1. Check your tyres and windscreen wipers
Before setting off in the pouring rain, the first thing to do is check your tyres. For a proper grip, the tyre tread should be at least 2mm deep. Driving with a tyre tread of less than 1.5mm can be dangerous, because the quantity of water evacuated will probably be insufficient, particularly in the case of heavy rainfall. Your windscreen wipers should also be in perfect condition to provide maximum visibility, whatever the conditions. Windscreen wipers should be changed yearly.
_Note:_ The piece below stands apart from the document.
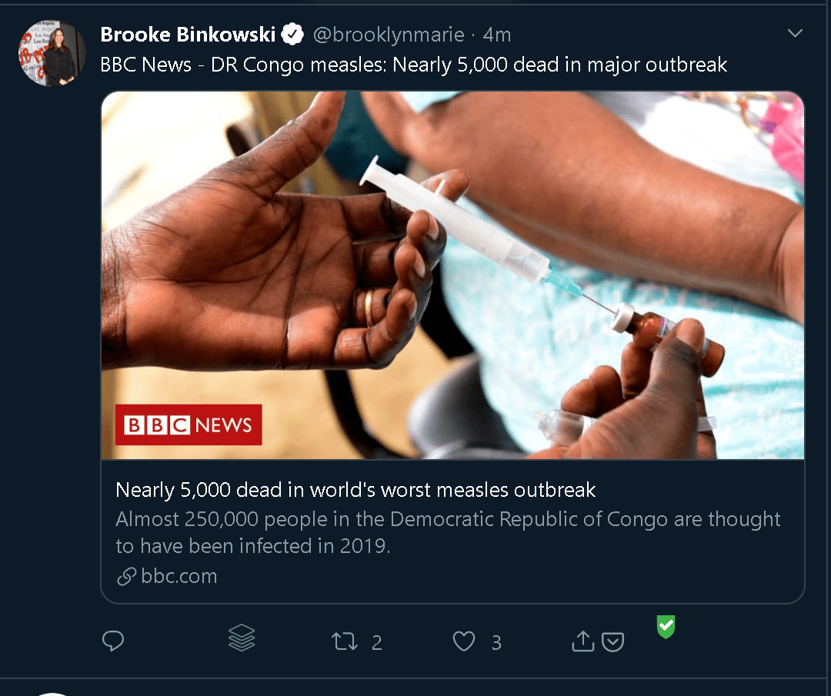
Task: Open 'Nearly 5,000 dead' card headline
Action: coord(355,490)
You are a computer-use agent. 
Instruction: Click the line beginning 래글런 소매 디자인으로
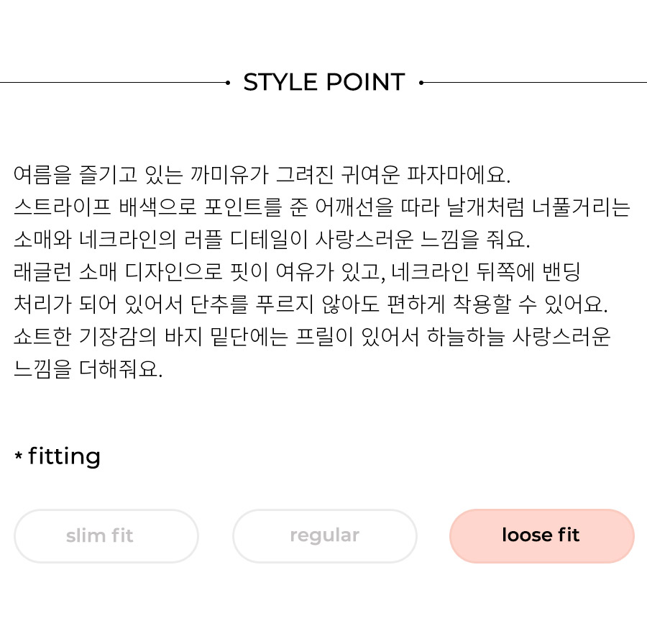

2. Maintain safety distances
Whether it be foggy or rainy, visibility is often very low in autumn, so, to ensure that other vehicles can see you, you should maintain the correct safety distance with vehicles ahead of you. For example, if visibility is poor beyond 50m, it is best not to drive over 50km/hr. Whatever the case, always make sure you have sufficient room to brake in case of emergencies.

3. Prefer fog lights
When visibility is exceptionally poor, it is best to switch on fog lights. At nightfall and even if the conditions aren’t particularly bad, switch on your fog lights without dazzling oncoming drivers.

4. Avoid skidding
In the case of hydroplaning, the golden rule is not to jam on your brakes. You should wait until the wheels make contact with the ground again, before gently applying your brakes and altering your trajectory. Whether it be the brakes or the driving wheel, avoid sudden brusque movements at all costs. The same is true if you encounter patches of wet leaves on the road.

5. Dealing with strong winds
In addition to night-time driving and rain, another danger of autumn motoring is strong winds. When the wind gets up, hold the steering wheel firmly (now more than ever with two hands), so you don’t end up off rather than on the road. This is equally true when overtaking in windy conditions, particularly if overtaking a HGV.